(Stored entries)
◇ ◇ ◇ ◇ ◇

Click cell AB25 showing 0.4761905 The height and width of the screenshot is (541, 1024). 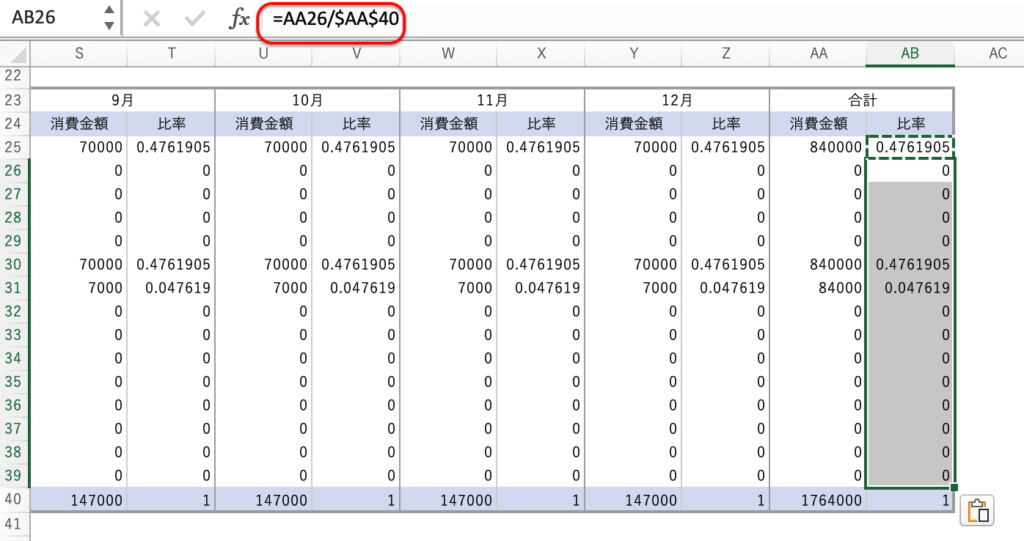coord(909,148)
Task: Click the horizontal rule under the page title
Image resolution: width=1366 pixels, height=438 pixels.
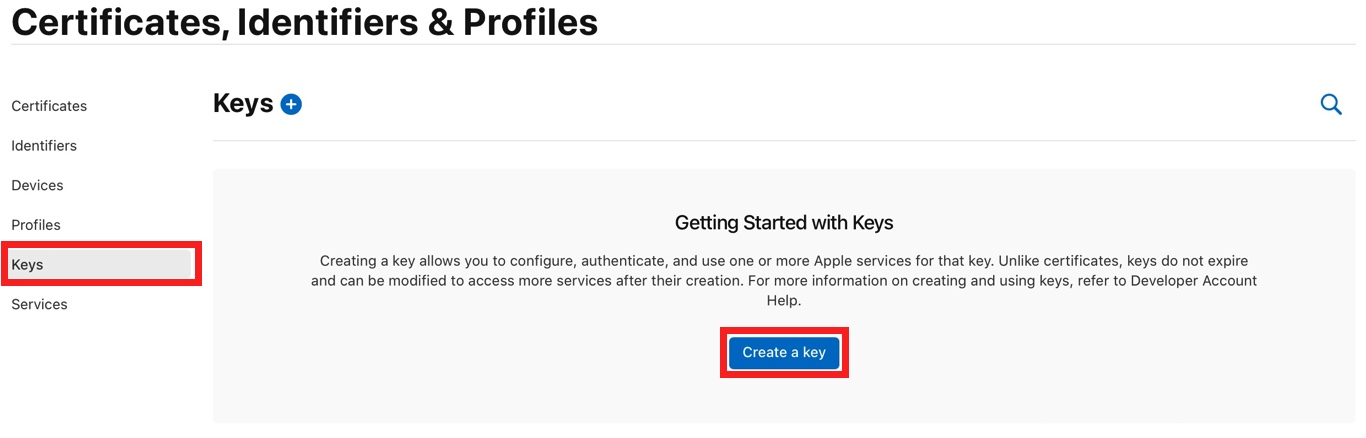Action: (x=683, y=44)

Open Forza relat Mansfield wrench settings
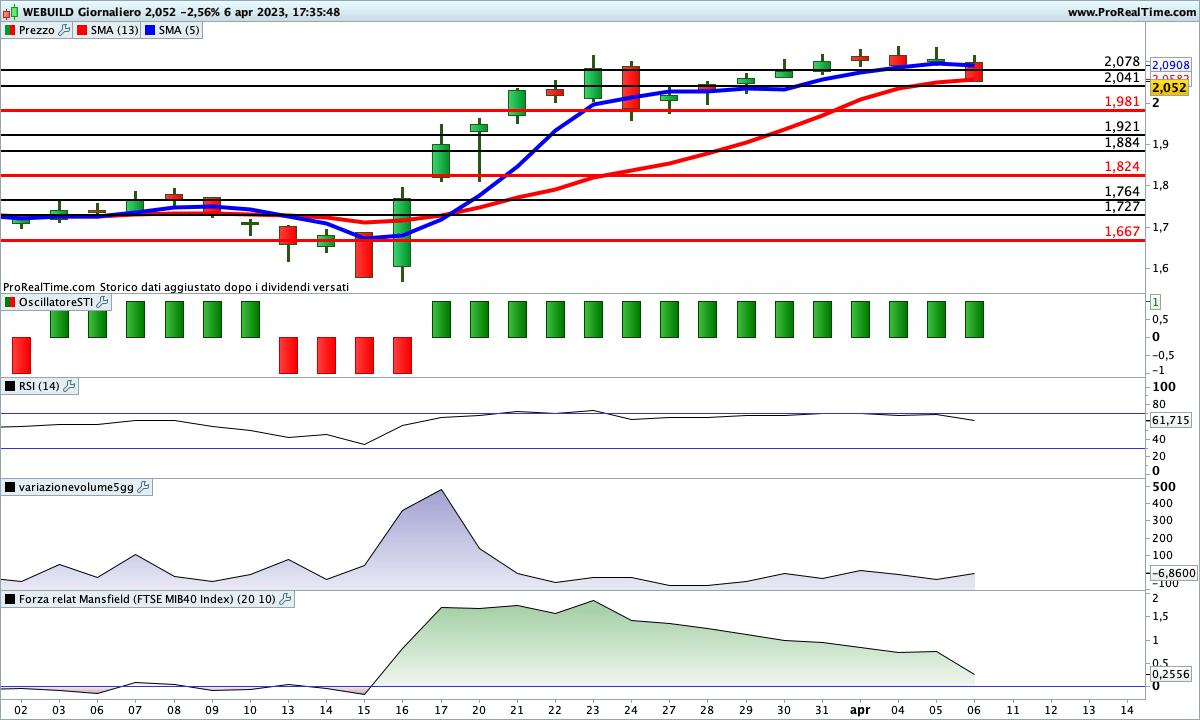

◇ ◇ ◇ ◇ ◇

What this task involves =>
What is needed is an exact transcription of the lines from the one holding "Task: Click the" to the end of the data, with every picture left out.

Written solution =>
Task: Click the horizontal rule under the page title
Image resolution: width=1366 pixels, height=438 pixels.
Action: (x=683, y=44)

Open Forza relat Mansfield wrench settings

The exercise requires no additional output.